Mapping a collection of documents to a tablular data structure is not quite natural, as the document collection is ragged: a given document can have any arbitrary set of fields, out of a set that is essentially infinite. Unlike some other document stores, however, Solr constrains the type of every field through a schema. The schema achieves flexibility through “dynamic” fields. The name of a dynamic field is a wildcard pattern, and any document field that matches the pattern is expected to obey the declared type and other constraints.
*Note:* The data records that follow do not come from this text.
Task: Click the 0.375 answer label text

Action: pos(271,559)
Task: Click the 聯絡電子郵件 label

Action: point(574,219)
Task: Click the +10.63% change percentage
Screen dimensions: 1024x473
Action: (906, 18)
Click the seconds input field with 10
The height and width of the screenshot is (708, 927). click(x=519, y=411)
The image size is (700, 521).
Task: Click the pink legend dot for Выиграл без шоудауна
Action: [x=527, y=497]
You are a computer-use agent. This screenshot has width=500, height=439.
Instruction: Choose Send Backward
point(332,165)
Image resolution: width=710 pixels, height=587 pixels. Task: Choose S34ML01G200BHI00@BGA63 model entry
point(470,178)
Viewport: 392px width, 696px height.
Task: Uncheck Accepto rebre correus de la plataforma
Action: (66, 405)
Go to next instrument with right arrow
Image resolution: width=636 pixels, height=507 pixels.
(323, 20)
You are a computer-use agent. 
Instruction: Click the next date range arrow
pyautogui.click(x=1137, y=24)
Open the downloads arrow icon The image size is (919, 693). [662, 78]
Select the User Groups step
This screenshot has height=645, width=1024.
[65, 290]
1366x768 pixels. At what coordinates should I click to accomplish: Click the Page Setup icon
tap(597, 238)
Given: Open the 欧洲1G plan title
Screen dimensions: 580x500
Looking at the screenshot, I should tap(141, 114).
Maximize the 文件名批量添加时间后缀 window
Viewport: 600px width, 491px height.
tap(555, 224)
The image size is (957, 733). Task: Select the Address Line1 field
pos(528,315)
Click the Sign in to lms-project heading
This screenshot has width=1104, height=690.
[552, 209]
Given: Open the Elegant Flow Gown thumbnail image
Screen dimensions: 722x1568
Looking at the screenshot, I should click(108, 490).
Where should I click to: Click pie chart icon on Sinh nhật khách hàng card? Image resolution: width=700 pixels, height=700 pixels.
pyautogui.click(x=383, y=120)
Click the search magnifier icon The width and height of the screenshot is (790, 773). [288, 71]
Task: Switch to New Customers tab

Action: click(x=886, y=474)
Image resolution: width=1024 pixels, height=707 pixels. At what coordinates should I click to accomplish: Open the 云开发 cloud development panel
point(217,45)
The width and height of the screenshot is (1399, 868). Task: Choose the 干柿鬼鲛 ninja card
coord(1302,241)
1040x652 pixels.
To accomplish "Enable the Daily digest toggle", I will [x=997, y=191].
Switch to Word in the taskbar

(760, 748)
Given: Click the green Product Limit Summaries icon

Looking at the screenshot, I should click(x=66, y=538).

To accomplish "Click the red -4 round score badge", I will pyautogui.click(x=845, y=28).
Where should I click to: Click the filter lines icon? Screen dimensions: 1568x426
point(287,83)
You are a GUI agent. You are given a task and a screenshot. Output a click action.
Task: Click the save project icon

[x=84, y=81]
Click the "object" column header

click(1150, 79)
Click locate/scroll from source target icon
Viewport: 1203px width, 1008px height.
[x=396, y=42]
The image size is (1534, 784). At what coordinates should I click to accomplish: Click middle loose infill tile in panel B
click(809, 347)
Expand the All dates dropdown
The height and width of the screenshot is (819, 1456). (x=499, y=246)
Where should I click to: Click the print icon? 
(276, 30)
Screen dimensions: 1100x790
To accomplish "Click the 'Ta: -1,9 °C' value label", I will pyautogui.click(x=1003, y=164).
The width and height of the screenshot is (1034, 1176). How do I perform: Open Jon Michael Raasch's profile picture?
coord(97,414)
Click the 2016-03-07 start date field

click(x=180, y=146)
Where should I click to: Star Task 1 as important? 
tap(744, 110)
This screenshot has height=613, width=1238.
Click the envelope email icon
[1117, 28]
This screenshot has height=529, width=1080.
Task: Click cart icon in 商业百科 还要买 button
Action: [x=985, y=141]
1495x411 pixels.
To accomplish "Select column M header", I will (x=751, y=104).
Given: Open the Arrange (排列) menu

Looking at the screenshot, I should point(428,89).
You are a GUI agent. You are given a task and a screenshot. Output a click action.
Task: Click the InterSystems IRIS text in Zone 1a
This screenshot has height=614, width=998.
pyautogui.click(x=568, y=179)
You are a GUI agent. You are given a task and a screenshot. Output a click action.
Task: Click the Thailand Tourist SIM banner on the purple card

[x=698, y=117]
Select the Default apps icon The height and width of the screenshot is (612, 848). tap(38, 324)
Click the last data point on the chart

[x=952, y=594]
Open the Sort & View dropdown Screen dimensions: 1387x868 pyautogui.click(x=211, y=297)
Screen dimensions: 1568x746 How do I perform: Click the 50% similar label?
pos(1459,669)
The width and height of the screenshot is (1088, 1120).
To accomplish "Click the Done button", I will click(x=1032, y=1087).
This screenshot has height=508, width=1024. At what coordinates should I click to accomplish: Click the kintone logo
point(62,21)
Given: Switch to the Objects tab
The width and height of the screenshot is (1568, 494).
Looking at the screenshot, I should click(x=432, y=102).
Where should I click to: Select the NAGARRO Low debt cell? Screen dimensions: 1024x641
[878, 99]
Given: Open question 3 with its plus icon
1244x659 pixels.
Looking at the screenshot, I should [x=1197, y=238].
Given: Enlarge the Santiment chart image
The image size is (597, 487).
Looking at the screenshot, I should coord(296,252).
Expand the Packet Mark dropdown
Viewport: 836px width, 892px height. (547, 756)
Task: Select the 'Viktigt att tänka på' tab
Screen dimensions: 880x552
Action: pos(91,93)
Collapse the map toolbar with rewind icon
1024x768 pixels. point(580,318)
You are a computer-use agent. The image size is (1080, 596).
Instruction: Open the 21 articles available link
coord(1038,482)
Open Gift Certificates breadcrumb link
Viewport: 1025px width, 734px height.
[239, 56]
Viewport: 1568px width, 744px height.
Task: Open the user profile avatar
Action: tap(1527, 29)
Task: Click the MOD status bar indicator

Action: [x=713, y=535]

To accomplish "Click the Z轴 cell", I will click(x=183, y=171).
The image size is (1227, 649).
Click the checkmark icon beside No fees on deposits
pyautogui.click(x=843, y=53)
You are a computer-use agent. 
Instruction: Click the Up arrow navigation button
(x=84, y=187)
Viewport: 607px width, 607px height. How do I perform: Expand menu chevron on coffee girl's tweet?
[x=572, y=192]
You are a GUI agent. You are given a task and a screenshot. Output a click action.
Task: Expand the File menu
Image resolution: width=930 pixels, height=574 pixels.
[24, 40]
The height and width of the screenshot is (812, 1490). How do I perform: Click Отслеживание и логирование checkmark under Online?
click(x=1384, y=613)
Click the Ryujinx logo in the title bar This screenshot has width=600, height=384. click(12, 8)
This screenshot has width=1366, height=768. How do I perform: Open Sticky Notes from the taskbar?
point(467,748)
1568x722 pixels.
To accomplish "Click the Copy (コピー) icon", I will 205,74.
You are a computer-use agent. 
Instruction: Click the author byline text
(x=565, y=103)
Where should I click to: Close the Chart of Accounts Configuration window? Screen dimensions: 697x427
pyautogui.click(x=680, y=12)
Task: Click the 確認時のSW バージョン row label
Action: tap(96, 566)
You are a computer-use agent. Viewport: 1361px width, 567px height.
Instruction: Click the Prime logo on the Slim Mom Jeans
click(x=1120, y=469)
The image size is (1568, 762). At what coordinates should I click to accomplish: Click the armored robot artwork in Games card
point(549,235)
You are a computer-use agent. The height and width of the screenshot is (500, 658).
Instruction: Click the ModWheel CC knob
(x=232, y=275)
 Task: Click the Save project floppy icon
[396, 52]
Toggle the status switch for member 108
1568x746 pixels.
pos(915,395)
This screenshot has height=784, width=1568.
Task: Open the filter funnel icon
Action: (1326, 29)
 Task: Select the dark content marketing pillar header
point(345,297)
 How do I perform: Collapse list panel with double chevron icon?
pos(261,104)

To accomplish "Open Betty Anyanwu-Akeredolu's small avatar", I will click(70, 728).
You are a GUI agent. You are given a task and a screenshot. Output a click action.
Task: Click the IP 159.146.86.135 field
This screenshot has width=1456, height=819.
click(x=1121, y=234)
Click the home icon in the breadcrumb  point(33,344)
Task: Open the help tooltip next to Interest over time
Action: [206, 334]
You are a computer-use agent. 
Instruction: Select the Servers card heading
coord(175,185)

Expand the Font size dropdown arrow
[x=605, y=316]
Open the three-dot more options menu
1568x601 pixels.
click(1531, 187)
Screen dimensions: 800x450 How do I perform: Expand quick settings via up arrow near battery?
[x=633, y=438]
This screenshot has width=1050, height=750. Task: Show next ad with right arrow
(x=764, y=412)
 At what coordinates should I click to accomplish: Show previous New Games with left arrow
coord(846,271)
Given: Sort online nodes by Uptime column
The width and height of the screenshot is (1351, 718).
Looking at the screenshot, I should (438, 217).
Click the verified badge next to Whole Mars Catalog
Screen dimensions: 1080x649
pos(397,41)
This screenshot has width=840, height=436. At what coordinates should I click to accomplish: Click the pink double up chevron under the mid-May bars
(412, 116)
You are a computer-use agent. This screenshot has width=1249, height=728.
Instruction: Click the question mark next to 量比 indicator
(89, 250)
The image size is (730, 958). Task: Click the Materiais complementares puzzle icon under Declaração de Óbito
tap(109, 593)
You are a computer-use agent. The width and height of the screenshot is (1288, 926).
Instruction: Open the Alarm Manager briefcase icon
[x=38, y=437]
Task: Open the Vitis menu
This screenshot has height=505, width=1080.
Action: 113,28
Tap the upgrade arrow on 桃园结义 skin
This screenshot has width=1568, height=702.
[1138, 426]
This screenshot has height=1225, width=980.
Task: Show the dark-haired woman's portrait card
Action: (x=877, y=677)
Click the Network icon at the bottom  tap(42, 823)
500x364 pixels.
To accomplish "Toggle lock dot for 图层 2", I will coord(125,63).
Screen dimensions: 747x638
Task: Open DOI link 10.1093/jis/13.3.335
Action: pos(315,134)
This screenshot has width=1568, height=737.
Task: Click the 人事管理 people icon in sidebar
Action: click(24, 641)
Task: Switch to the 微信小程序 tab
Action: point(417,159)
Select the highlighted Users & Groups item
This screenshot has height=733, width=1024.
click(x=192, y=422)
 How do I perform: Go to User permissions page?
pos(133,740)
When determining its set of columns, SolrFrame
takes every
actual field present in the collection, and (by default) adds all
non-dynamic (static) fields, in the order specified by the
schema. Note that is very likely that many columns will consist
entirely or almost entirely of NAs.
If a collection is extremly ragged, where few fields are shared
between documents, it may make more sense to treat the data as a list,
through SolrList
, which shares almost all of the
functionality of SolrFrame
but in a different shape.
The rownames are taken from the field declared in the schema to
represent the unique document key. Schemas are not strictly required
to declare such a field, so if there is no unique key, the rownames
are NULL
.
Field restrictions passed to e.g. [
or subset(fields=)
may be specified by name, or wildcard pattern (glob). Similarly, a row
index passed to [
must be either a character vector of
identifiers (of length <= 1024, NAs are not supported, and this
requires a unique key in the schema) or a
SolrPromise
/SolrExpression
,
but note that if it evaluates to NAs, the corresponding rows are
excluded from the result, as with subset
. Using a
SolrPromise
or SolrExpression
is recommended, as
filtering happens at the database.
A special feature of SolrFrame
, vs. an ordinary data frame, is
that it can be group
ed into a
GroupedSolrFrame
, where every column is modeled
as a list, split by some combination of grouping factors. This is
useful for aggregation and supports the implementation of the
aggregate
method, which is the recommended high-level
interface.
Another interesting feature is laziness. One can defer
a
SolrFrame
, so that all column retrieval, e.g., via $
or
eval
, returns a SolrPromise
object. Many
operations on promises are deferred, until they are finally
fulfill
ed by being shown or through explicit coercion to an R
vector.
A note for developers: SolrList
and SolrFrame
share
common functionality through the base Solr
class. Much of the
functionality mentioned here is actually implemented as methods on the
Solr
class.
Accessors
These are some accessors that SolrFrame
adds on top of the
basic data frame accessors. Most of these are for advanced use only.
-
ndoc(x)
: Gets the number of documents (rows); serves as an abstraction overSolrFrame
andSolrList
-
nfield(x)
: Gets the number of fields (columns); serves as an abstraction overSolrFrame
andSolrList
-
ids(x)
: Gets the document unique identifiers (may beNULL
, treated as rownames); serves as an abstraction overSolrFrame
andSolrList
-
fieldNames(x, includeStatic=TRUE, ...)
: Gets the name of each field represented by any document in the Solr core, with ... being passed down tofieldNames
onSolrCore
. Fields must be indexed to be reported, with the exception that whenincludeStatic
isTRUE
, we ensure all static (non-dynamic) fields are present in the return value. Names are returned in an order consistent with the order in the schema. Note that two different “instances” of the same dynamic field do not have a specified order in the schema, so we use the index order (lexicographical) for those cases. -
core(x)
: Gets theSolrCore
wrapped byx
-
query(x)
: Gets the query that is being constructed byx
Extended API
Most of the typical data frame accessors and data manipulation
functions will work analogously on SolrFrame
(see
Details). Below, we list some of the non-standard methods that might
be seen as an extension of the data frame API.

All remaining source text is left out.